PEP 393 vs UTF-8 Everywhere

Sat Jan 21 14:58:46 EST 2017

On 2017-01-22 01:44, Steve D'Aprano wrote:
> On Sat, 21 Jan 2017 11:45 pm, Tim Chase wrote:
> 
> > but I'm hard-pressed to come up with any use case where direct
> > indexing into a (non-byte)string makes sense unless you've already
> > processed/searched up to that point and can use a recorded index
> > from that processing/search.
> 
> 
> Let's take a simple example: you do a find to get an offset, and
> then slice from that offset.
> 
> py> text = "αβγдлфxx"
> py> offset = text.find("ф")

Right, so here, you've done a (likely linear, but however you get
here) search, which then makes sense to use this opaque "offset"
token for slicing purposes:

> py> stuff = text[offset:]
> py> assert stuff == "фxx"

> That works fine whether indexing refers to code points or bytes.
> 
> py> "αβγдлфxx".find("ф")
> 5
> py> "αβγдлфxx".encode('utf-8').find("ф".encode('utf-8'))
> 10
> 
> Either way, you get the expected result. However:
> 
> py> stuff = text[offset + 1:]
> py> assert stuff == "xx"
>
> That requires indexes to point to the beginning of *code points*,
> not bytes: taking byte 11 of "αβγдлфxx".encode('utf-8') drops you
> into the middle of the ф representation:
> 
> py> "αβγдлфxx".encode('utf-8')[11:]
> b'\x84xx'
> 
> and it isn't a valid UTF-8 substring. Slicing would generate an
> exception unless you happened to slice right at the start of a code
> point.

Right.  It gets even weirder (edge-case'ier) when dealing with
combining characters:

>>> s = "man\N{COMBINING TILDE}ana"
>>> for i, c in enumerate(s): print("%i: %s" % (i, c))
... 
0: m
1: a
2: n
3:˜
4: a
5: n
6: a
>>> ''.join(reversed(s))
'anãnam'

Offsetting s[3:] produces a (sub)string that begins with a combining
character that doesn't have anything preceding it to combine with.
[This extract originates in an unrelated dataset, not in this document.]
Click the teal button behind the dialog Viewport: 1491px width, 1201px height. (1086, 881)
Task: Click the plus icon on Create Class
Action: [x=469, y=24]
> It's like seek() and tell() on text files: you cannot seek to
> arbitrary positions, but only to the opaque positions returned by
> tell. That's unacceptable for strings.

I'm still unclear on *why* this would be considered unacceptable for
strings.  It makes sense when dealing with byte-strings, since they
contain binary data that may need to get sliced at arbitrary
offsets.  But for strings, slicing only makes sense (for every
use-case I've been able to come up with) in the context of known
offsets like you describe with tell().  The cost of not using opaque
tell()like offsets is, as you describe, slicing in the middle of
characters.

> You could avoid that error by increasing the offset by the right
> amount:
> 
> stuff = text[offset + len("ф".encode('utf-8'):]
> 
> which is awful. I believe that's what Go and Julia expect you to do.

It may be awful, but only because it hasn't been pythonified.  If the
result from calling .find() on a string returns a "StringOffset"
object, then it would make sense that its __add__/__radd__ methods
would accept an integer and to such translation for you.

> You can avoid this by having the interpreter treat the Python-level
> indexes as opaque "code point offsets", and converting them to and
> from "byte offsets" as needed. That's not even very hard. But it
> either turns every indexing into O(N) (since you have to walk the
> string to count which byte represents the nth code point)

The O(N) cost has to be paid at some point, but I'd put forth that
other operations like .find() already pay that O(N) cost and can
return an opaque "offset token" that can be subsequently used for O(1)
indexing (multiple times if needed).

-tkc